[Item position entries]
-- -- --
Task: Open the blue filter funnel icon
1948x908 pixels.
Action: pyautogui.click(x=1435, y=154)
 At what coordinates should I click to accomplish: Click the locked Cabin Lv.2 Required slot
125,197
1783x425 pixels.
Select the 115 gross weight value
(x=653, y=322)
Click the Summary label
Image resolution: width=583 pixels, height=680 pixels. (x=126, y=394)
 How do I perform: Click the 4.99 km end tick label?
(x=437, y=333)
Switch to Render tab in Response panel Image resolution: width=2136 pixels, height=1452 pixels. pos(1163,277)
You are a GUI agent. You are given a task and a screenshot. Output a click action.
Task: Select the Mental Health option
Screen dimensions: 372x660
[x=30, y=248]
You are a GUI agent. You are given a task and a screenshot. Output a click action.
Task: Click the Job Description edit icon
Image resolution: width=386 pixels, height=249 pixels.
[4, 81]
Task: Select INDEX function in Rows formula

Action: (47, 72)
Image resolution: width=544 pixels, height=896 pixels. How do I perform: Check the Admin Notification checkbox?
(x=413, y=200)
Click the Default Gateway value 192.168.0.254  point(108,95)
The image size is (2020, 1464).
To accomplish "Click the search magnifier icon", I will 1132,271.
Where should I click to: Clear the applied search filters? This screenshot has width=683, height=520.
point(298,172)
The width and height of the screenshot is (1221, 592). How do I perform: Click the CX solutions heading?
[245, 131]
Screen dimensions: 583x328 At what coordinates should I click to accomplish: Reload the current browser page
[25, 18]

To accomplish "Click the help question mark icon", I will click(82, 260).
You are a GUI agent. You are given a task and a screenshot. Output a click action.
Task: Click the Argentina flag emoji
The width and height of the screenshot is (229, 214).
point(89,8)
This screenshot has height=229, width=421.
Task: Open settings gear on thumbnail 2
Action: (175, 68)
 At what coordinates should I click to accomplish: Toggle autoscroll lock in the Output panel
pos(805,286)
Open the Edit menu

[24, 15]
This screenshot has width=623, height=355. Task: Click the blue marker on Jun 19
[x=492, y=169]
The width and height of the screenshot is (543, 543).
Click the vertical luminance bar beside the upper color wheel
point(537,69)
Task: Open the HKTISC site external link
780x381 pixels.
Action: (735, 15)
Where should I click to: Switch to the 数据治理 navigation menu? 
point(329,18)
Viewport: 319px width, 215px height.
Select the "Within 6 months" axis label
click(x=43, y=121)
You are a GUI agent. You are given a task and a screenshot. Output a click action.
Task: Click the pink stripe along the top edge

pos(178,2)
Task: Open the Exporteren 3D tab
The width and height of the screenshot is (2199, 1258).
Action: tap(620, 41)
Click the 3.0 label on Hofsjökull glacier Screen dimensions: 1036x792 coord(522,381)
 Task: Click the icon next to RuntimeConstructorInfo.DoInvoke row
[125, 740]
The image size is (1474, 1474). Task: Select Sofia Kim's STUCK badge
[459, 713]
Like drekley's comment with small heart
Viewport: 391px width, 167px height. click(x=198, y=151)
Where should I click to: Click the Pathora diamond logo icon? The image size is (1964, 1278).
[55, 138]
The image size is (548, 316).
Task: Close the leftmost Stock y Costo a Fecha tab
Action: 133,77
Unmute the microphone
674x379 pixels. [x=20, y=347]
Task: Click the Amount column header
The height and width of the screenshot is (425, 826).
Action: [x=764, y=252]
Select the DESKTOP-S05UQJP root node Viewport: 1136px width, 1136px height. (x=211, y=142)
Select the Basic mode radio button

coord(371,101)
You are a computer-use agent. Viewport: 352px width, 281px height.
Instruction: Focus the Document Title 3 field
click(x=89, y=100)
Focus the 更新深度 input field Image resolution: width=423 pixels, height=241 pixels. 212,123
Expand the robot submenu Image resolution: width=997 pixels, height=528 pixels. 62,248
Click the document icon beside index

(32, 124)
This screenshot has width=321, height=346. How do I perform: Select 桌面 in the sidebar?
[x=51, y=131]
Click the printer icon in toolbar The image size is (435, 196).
-- -- --
▶ [Exercise requirements]:
Copy all of the data above line for line, with no changes.

▶ [Problem solution]:
Task: Open the blue filter funnel icon
1948x908 pixels.
Action: pyautogui.click(x=1435, y=154)
 At what coordinates should I click to accomplish: Click the locked Cabin Lv.2 Required slot
125,197
1783x425 pixels.
Select the 115 gross weight value
(x=653, y=322)
Click the Summary label
Image resolution: width=583 pixels, height=680 pixels. (x=126, y=394)
 How do I perform: Click the 4.99 km end tick label?
(x=437, y=333)
Switch to Render tab in Response panel Image resolution: width=2136 pixels, height=1452 pixels. pos(1163,277)
You are a GUI agent. You are given a task and a screenshot. Output a click action.
Task: Select the Mental Health option
Screen dimensions: 372x660
[x=30, y=248]
You are a GUI agent. You are given a task and a screenshot. Output a click action.
Task: Click the Job Description edit icon
Image resolution: width=386 pixels, height=249 pixels.
[4, 81]
Task: Select INDEX function in Rows formula

Action: (47, 72)
Image resolution: width=544 pixels, height=896 pixels. How do I perform: Check the Admin Notification checkbox?
(x=413, y=200)
Click the Default Gateway value 192.168.0.254  point(108,95)
The image size is (2020, 1464).
To accomplish "Click the search magnifier icon", I will 1132,271.
Where should I click to: Clear the applied search filters? This screenshot has width=683, height=520.
point(298,172)
The width and height of the screenshot is (1221, 592). How do I perform: Click the CX solutions heading?
[245, 131]
Screen dimensions: 583x328 At what coordinates should I click to accomplish: Reload the current browser page
[25, 18]

To accomplish "Click the help question mark icon", I will click(82, 260).
You are a GUI agent. You are given a task and a screenshot. Output a click action.
Task: Click the Argentina flag emoji
The width and height of the screenshot is (229, 214).
point(89,8)
This screenshot has height=229, width=421.
Task: Open settings gear on thumbnail 2
Action: (175, 68)
 At what coordinates should I click to accomplish: Toggle autoscroll lock in the Output panel
pos(805,286)
Open the Edit menu

[24, 15]
This screenshot has width=623, height=355. Task: Click the blue marker on Jun 19
[x=492, y=169]
The width and height of the screenshot is (543, 543).
Click the vertical luminance bar beside the upper color wheel
point(537,69)
Task: Open the HKTISC site external link
780x381 pixels.
Action: (735, 15)
Where should I click to: Switch to the 数据治理 navigation menu? 
point(329,18)
Viewport: 319px width, 215px height.
Select the "Within 6 months" axis label
click(x=43, y=121)
You are a GUI agent. You are given a task and a screenshot. Output a click action.
Task: Click the pink stripe along the top edge

pos(178,2)
Task: Open the Exporteren 3D tab
The width and height of the screenshot is (2199, 1258).
Action: tap(620, 41)
Click the 3.0 label on Hofsjökull glacier Screen dimensions: 1036x792 coord(522,381)
 Task: Click the icon next to RuntimeConstructorInfo.DoInvoke row
[125, 740]
The image size is (1474, 1474). Task: Select Sofia Kim's STUCK badge
[459, 713]
Like drekley's comment with small heart
Viewport: 391px width, 167px height. click(x=198, y=151)
Where should I click to: Click the Pathora diamond logo icon? The image size is (1964, 1278).
[55, 138]
The image size is (548, 316).
Task: Close the leftmost Stock y Costo a Fecha tab
Action: 133,77
Unmute the microphone
674x379 pixels. [x=20, y=347]
Task: Click the Amount column header
The height and width of the screenshot is (425, 826).
Action: [x=764, y=252]
Select the DESKTOP-S05UQJP root node Viewport: 1136px width, 1136px height. (x=211, y=142)
Select the Basic mode radio button

coord(371,101)
You are a computer-use agent. Viewport: 352px width, 281px height.
Instruction: Focus the Document Title 3 field
click(x=89, y=100)
Focus the 更新深度 input field Image resolution: width=423 pixels, height=241 pixels. 212,123
Expand the robot submenu Image resolution: width=997 pixels, height=528 pixels. 62,248
Click the document icon beside index

(32, 124)
This screenshot has width=321, height=346. How do I perform: Select 桌面 in the sidebar?
[x=51, y=131]
Click the printer icon in toolbar The image size is (435, 196).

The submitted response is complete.